◆ **RECORDS TO PROCESS**
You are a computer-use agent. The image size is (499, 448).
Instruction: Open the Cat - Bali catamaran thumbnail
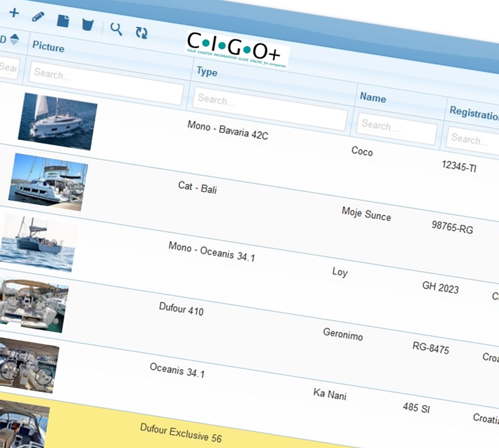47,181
...
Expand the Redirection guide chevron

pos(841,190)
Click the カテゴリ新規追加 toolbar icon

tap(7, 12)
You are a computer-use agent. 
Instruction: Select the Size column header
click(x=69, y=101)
---
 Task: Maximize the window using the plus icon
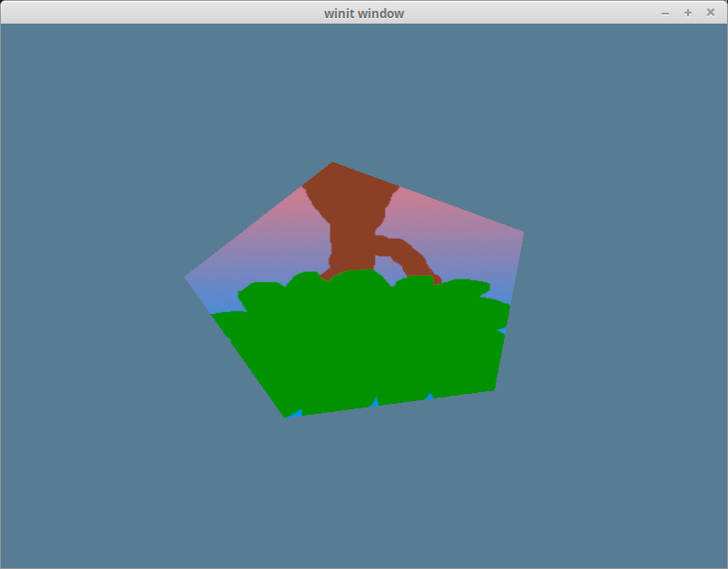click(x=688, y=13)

◆ **TASK STATEMENT**
For each line of the entries that contains the word "agent", make a copy.

◆ **FINISHED EXERCISE**
You are a computer-use agent. The image size is (499, 448).
You are a computer-use agent. 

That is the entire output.